8/10
Matching mysterious past for mysterious past.
1 January 2024
Warning: Spoilers
The battle of brains and wits are off and running for nanny Deborah Kerr and her charge, Hayley Mills in this superb thriller based on the play by Enid Bagnold. It was a hit on the stage and equally as compelling on film with Mills complex as the extremely troubled young lady who lives with grandmother Edith Evans and hates the world because of the presumed abandonment of her supposedly loose living mother (Elizabeth Sellars). Mills has had a number of nannies either dismissed or running off for their own sanity, and she meets her match in Kerr who has her own secrets that Mills longs to uncover.

However, in the theory of being careful of what you wish for, Mills comes to regret her scheming, finding Kerr to be her savior, but in nearly destroying her, threatens to destroy her self. In great support are John Mills as the butler who is completely on Kerr's side and Felix Aylmer as a judge who's there to decide Mills future. Every performance is glorious, with Kerr quite different than her previous nanny roles and Evans quite commanding as the domineering grandmother who's a bit dotty in thoughts but not in spirit.
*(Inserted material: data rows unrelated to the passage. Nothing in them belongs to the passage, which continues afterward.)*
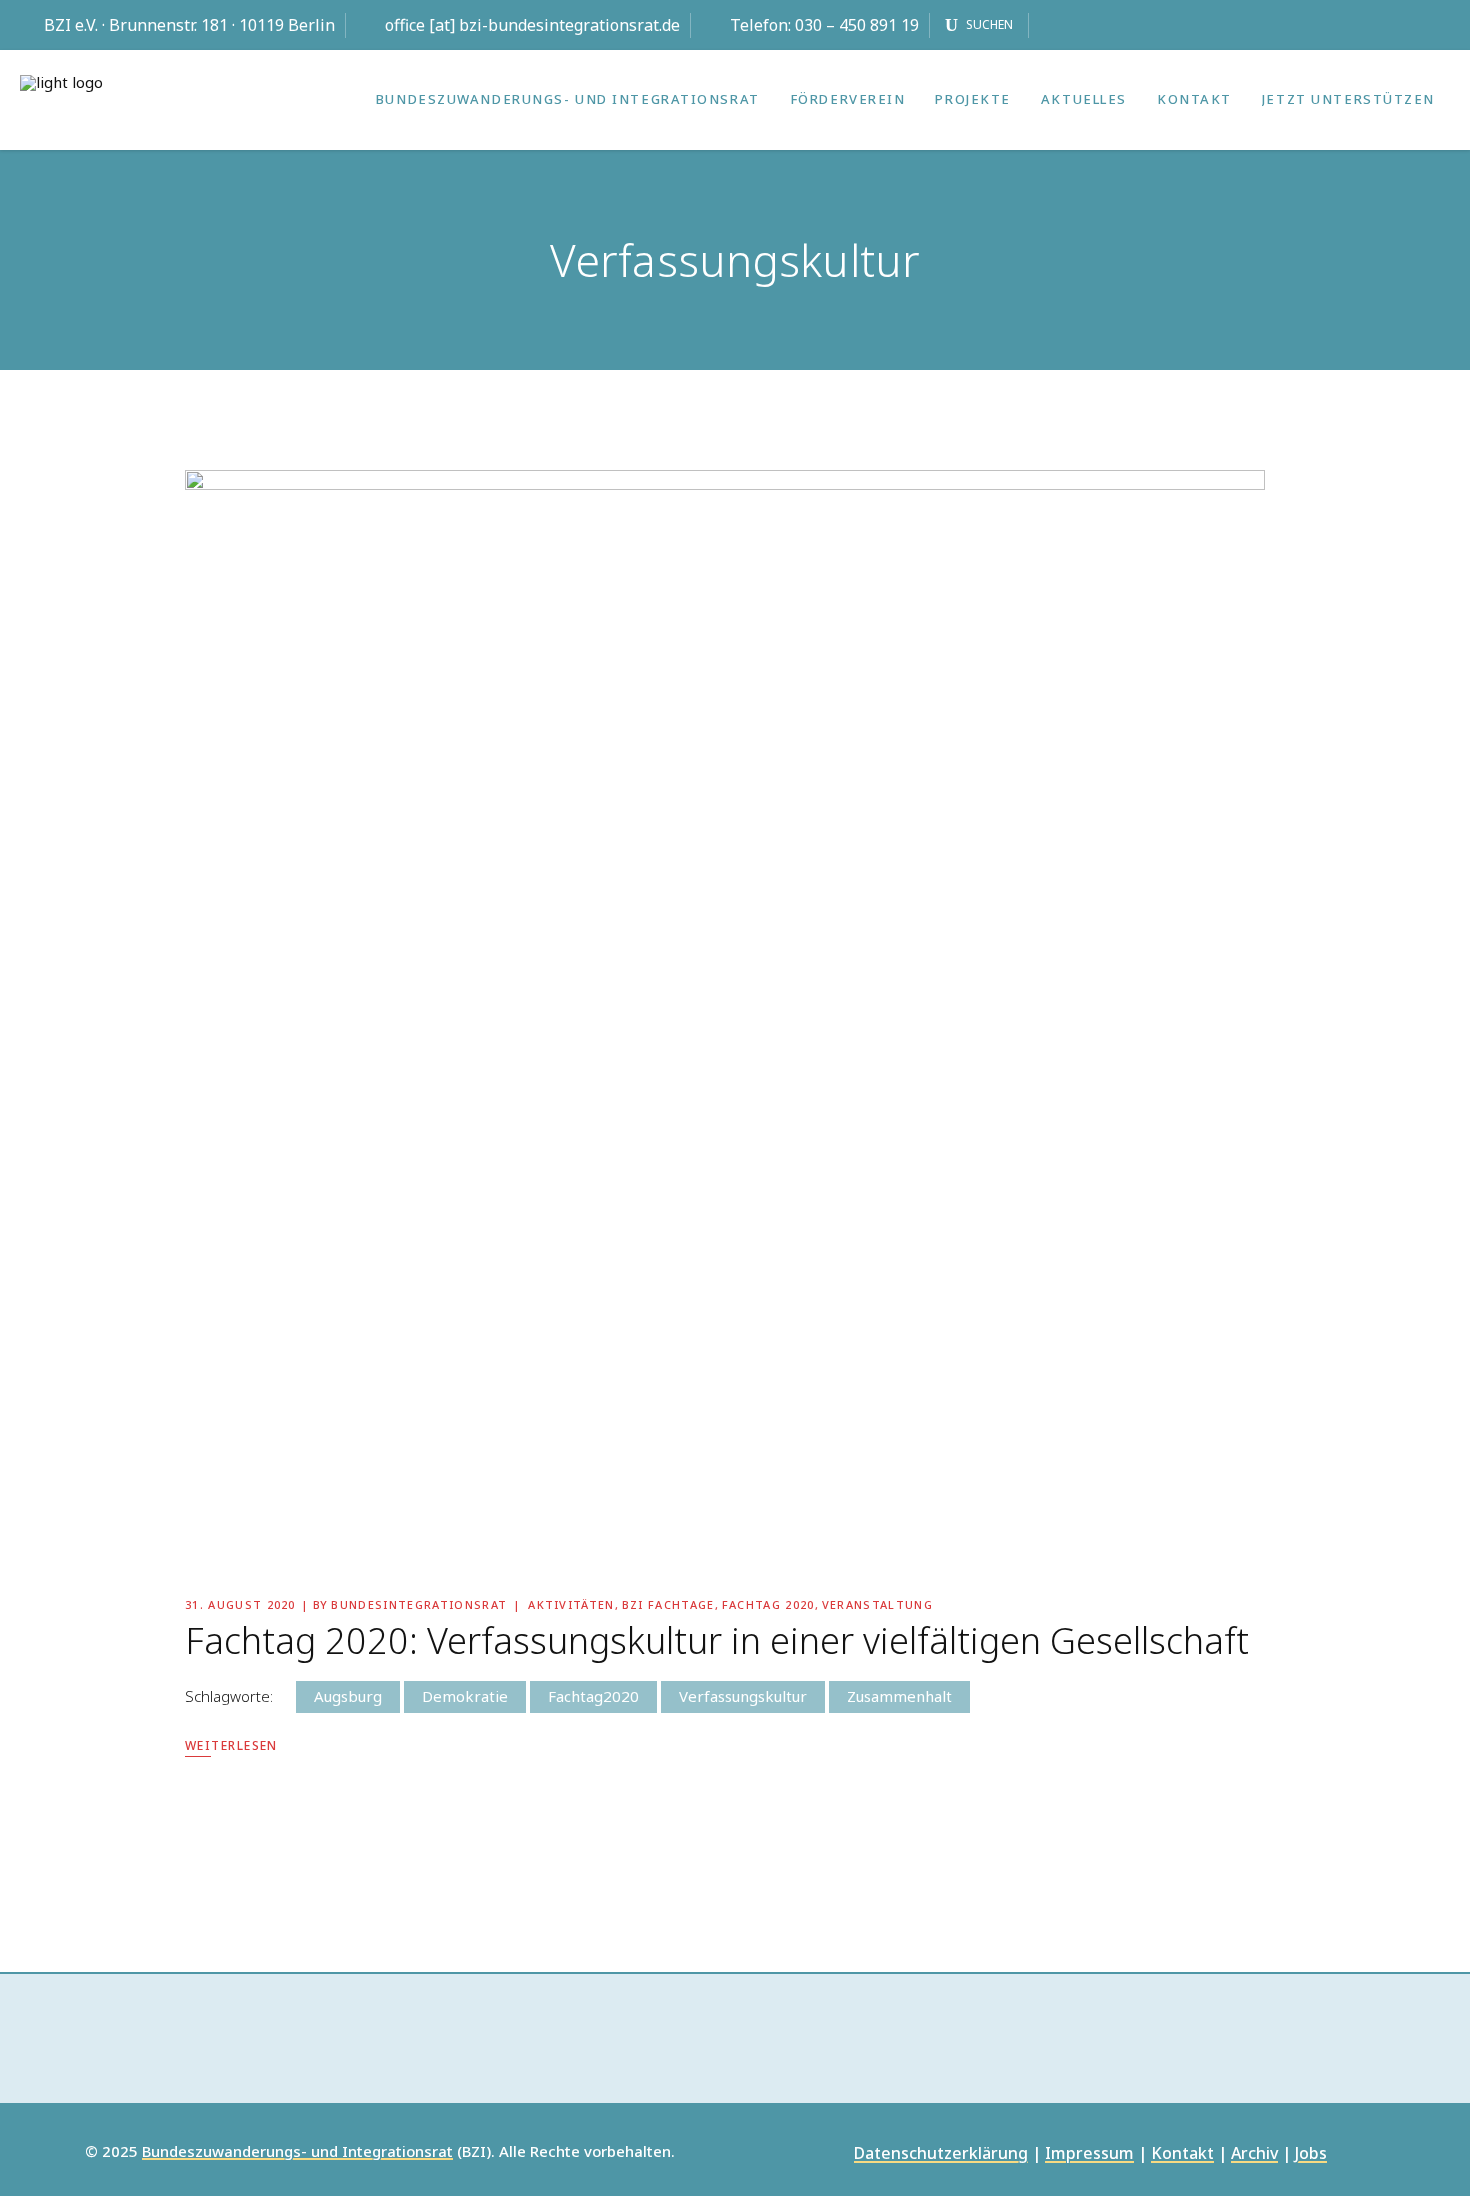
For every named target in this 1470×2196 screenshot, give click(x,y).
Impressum (1089, 2154)
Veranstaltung (877, 1604)
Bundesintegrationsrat (419, 1604)
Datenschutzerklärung (941, 2154)
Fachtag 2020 (768, 1604)
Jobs (1311, 2154)
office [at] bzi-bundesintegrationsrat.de (532, 25)
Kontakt (1182, 2154)
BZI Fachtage (668, 1604)
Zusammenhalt (899, 1696)
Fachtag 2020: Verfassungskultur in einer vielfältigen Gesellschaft (717, 1640)
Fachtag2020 (593, 1696)
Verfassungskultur (743, 1696)
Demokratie (465, 1696)
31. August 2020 (240, 1604)
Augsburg (348, 1696)
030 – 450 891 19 (857, 25)
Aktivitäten (571, 1604)
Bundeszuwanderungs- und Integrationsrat (297, 2152)
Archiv (1254, 2154)
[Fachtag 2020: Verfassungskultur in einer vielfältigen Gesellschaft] (725, 1010)
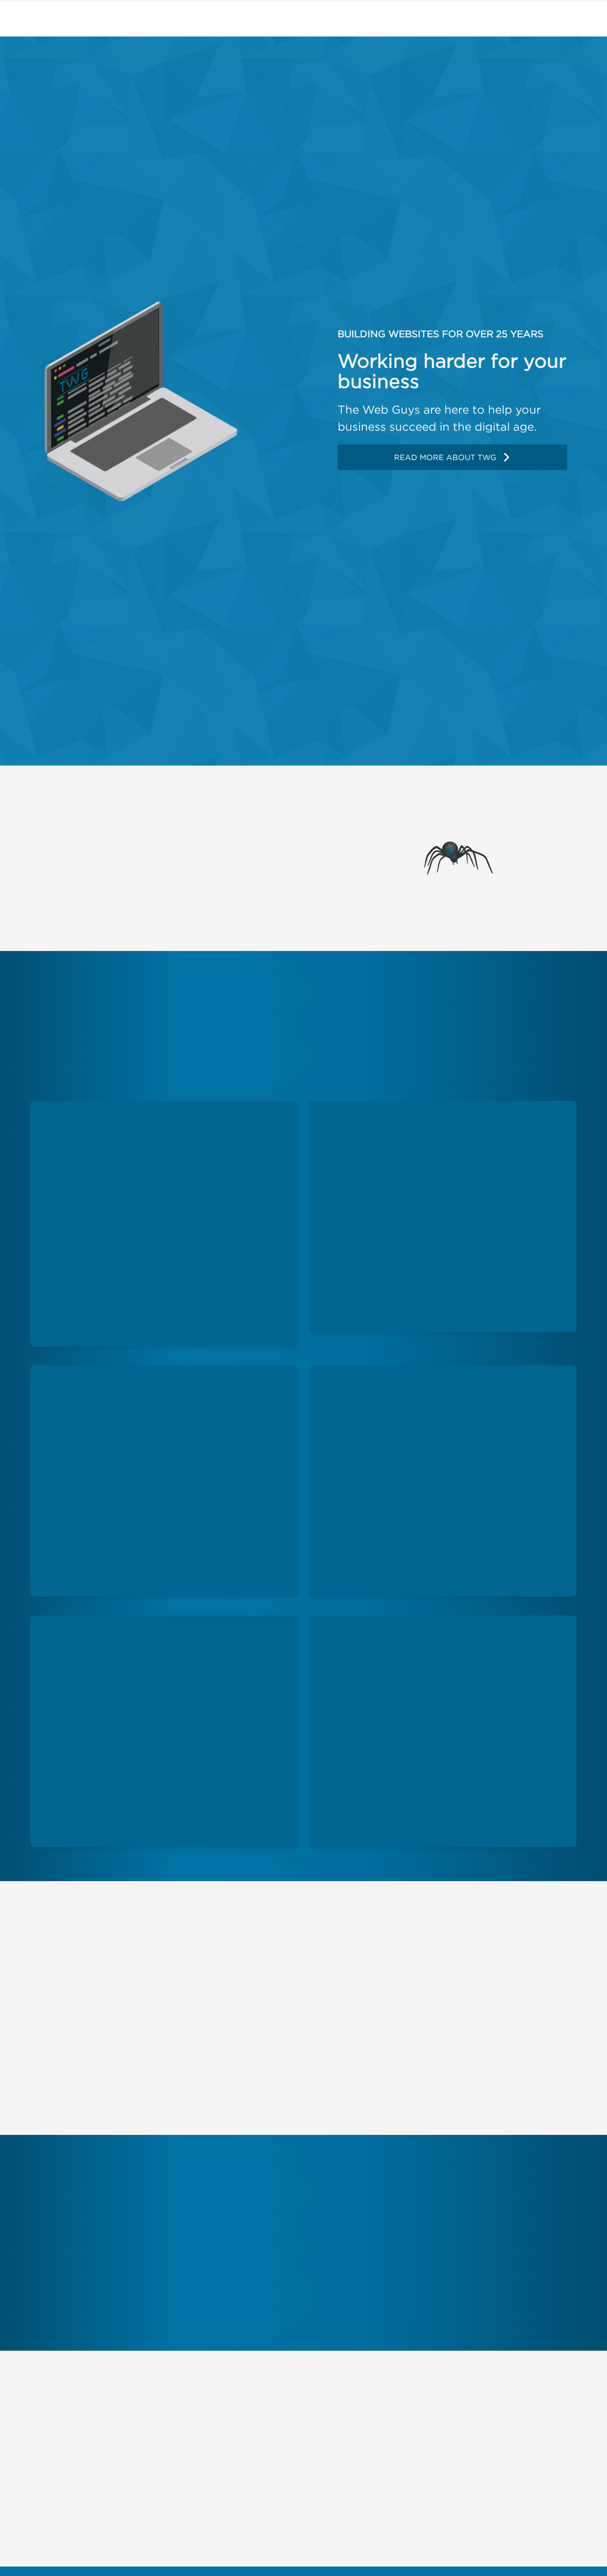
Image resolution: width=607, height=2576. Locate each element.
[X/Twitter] (71, 2448)
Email (313, 2449)
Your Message (297, 2472)
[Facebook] (42, 2448)
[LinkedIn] (133, 2448)
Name (312, 2426)
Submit (529, 2537)
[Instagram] (103, 2448)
As for Mills, she is as far away from her Disney roles here as she could get, and it's the sign of a good adult actress emerging. Mills, Sellers and Aylmer do excellent work as well, staying in the background but making their limited screen time count. This is one of the few plays that opened up for the big screen and with only a small cast really seems cinematic. That is definitely a reflection of its director, Ronald Neame, and very much unlike anything that Ross Hunter had done previously. The garden may indeed be chalk, but the flowers it grows are metaphorically radiant.